It’s a behaviour thing…
Usually behind non-working relationships are a set of behaviours that are just not hitting the mark. It is the things people say and do that make it hard, or easy, for us to work well with them and vice versa. These behaviours hold a real clue to turning non-working into working relationships. If we can just get adjust our behaviours to get them working for each other. But many managers don’t deal in behaviours, preferring instead the currency of labels, such as ‘unprofessional’, ‘hard working’ or ‘poor attitude’ for example. Once these labels have been applied, and become the way we see our colleagues, they almost pre-ordain the nature of our working relationships. It is hard to have a good working relationship with someone who we have already labeled as ‘unprofessional’.
So where do these labels come from? What evidence are they based on? Often managers struggle to answer these questions with any specifics and have to learn how to track back from a label to the specific behaviours that have ‘created’ it. Let’s take for example the label ‘bad attitude’. What kind of behaviours might lead that label to be created? Well, here are some common ones: arriving late for work, leaving early, missing meetings, keeping quiet in meetings, being over bearing in meetings, responding with negative comments about ideas and proposals, checking mobiles during meetings, not making eye contact, talking loudly on the phone, tapping, clicking, sneering, shrugging, frowning…and the list goes on…

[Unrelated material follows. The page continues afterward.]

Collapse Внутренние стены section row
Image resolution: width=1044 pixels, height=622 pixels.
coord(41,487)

These behaviours that drive the labels are managerial gold dust. If we can observe them, describe them and their impacts, and feed them back in a way that is fast, safe and actionable then we can start to encourage more of the behaviours that create value and less of the behaviours that destroy it.
It’s a time thing…
Building good working relationships takes time courage. Time for high quality communication. Talking and listening about goals, hopes, frustrations and fears. Time to build trust and respect. Time to explore what’s working and what’s not and to demonstrate a real commitment to building a relationship that works. I am a big advocate of regular 121s. Up to half an hour every week just to talk, listen, plan, provide feedback and support. As long as you have a sensible span of control, say up to 15 direct reports, these 121s if managed well will save you a lot of time. I will be teaching The Basics of Effective 121s in a workshop later in the year.
It’s a courage thing…
Above all to building working relationships takes courage. You have to be prepared to face up to the issue and be prepared to both work on your own behaviour and exert your influence over the behaviour of others.
Working on Relationships Top Tips
- Get to grips with at least one model of personality that you can use to think about the relationship dynamics that might be at play
- Choose to work on the non-working relationships – give them time and look for positives (be careful though, don’t let the squeaky wheels get all the grease)

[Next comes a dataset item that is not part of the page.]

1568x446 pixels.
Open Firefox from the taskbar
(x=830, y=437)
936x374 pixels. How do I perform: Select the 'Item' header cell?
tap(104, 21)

- Focus on behaviours – what are you doing and what are they doing that leads to the problem? Use feedback – both giving and getting it – to influence behaviours.
- Give yourself time to build the relationship – it might not happen overnight
I am pleased to say that, in partnership with Canopy Housing, I am running the first set of Be a Better Manager workshops in Leeds. There will be one half day workshop each month. Each workshop will be supported with written materials, including forms and examples supplied at the workshops, and additional advice and support published the Be A Better Manager website.
15th October – How To Be An Outstanding Manager
17th December – Giving and Getting Great Feedback that drives performance
21st January – Developing potential – Manager as Performance Coach
18th February – Effective Delegation – Getting More Done Well
18th March – Time and Priority Management
Each workshop can stand alone – but taken together they provide a comprehensive system for management that produces great results.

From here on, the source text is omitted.